I choose this film because you never know what's going to happen in the next scene.
The element of suspense plays a key part in this movie. As the audience, you expect-if not both-that one of them gets caught or that they catch each other. In one particular scene, Billy is tailing Colin, and as the audience you feel like something going to happen and you're hooked. Above all I enjoyed the characters of Billy Costigan (Leonardo DiCaprio) and Colin Sullivan (Matt Damon). For the majority of the movie, they don't even meet. Yet, they are so connected; through Frank Costello (Jack Nicholson), Madolyn (Vera Farmiga), their mutual love interest, and state police department. Billy and Colin themselves are so similar it's scary. They are masters of betrayal and deceit, the only difference is the reason why they become these masters and yet this reason is eerily similar. Colin became a mole to help his figurative father and Billy to live down the reputation of his crooked family. Jack Nicholson's character is fun to watch. He has all the money and power any person would want, and yet, when he could be caught and sent to jail.
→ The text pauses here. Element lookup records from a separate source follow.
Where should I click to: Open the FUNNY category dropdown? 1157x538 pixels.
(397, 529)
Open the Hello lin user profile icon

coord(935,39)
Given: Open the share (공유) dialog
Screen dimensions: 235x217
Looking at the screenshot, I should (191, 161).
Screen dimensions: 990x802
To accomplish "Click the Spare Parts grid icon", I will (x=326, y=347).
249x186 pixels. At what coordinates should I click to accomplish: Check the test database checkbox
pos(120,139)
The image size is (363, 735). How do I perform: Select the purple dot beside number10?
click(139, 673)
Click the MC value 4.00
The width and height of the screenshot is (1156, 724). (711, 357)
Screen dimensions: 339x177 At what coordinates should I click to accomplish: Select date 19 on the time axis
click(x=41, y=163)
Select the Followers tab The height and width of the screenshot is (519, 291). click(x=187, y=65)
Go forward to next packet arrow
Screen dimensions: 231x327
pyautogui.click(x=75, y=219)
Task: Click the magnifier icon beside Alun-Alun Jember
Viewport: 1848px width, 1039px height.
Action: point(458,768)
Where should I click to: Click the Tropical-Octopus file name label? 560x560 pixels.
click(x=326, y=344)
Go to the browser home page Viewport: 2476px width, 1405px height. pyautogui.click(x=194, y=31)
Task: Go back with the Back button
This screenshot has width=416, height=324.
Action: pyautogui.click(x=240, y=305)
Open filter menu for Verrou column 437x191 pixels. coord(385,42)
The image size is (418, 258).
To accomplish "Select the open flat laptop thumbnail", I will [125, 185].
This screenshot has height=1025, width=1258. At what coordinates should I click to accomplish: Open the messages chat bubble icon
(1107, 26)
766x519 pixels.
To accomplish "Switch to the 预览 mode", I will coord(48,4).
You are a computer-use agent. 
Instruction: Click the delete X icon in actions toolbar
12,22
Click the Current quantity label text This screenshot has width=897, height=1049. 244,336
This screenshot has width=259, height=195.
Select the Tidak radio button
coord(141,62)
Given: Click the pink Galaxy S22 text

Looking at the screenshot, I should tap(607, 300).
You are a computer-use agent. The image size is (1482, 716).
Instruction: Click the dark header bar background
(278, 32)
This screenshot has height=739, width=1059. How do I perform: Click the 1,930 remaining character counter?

He still risks everything for his entertainment; his overly inflated ego. One of my favourite lines he says is when he dispassionately executed a woman on a beach, and says to his henchman Mr. French, "She fell funny." This movie shows the childishness of three of these characters. Colin's disgust as he is betrayed by Costello, Billy's fear of having nothing to
trust which leads to his unravelling, and Frank's egotistic personality. This relates to the theme of the movie, that nothing is what it seems. One of the few downsides of this movie is that there are a lot of inconsistent time gaps and there isn't much to show the audience that time has passed except for when the characters say so. A suggestion I have to remedy this downside is that the director could have added filler images showing what that characters-especially Billy-goes through as time goes on. There was one thing I couldn't understand in this movie: why Colin was so fixated on the yellow dome until I read a review on the movie and the critic notes that Scorsese places this dome in the movie to show that he refuses to shy away from the corruption that extends from Costello's nest of vipers to the State House as a commentary on the government. This movie was critically acclaimed and I don't disagree. This is one of the best written, directed, acted movies in a long time. The combination of Scorese's excellent directing and the talent of the actors are perfectly put to use in an extremely clever written masterpiece.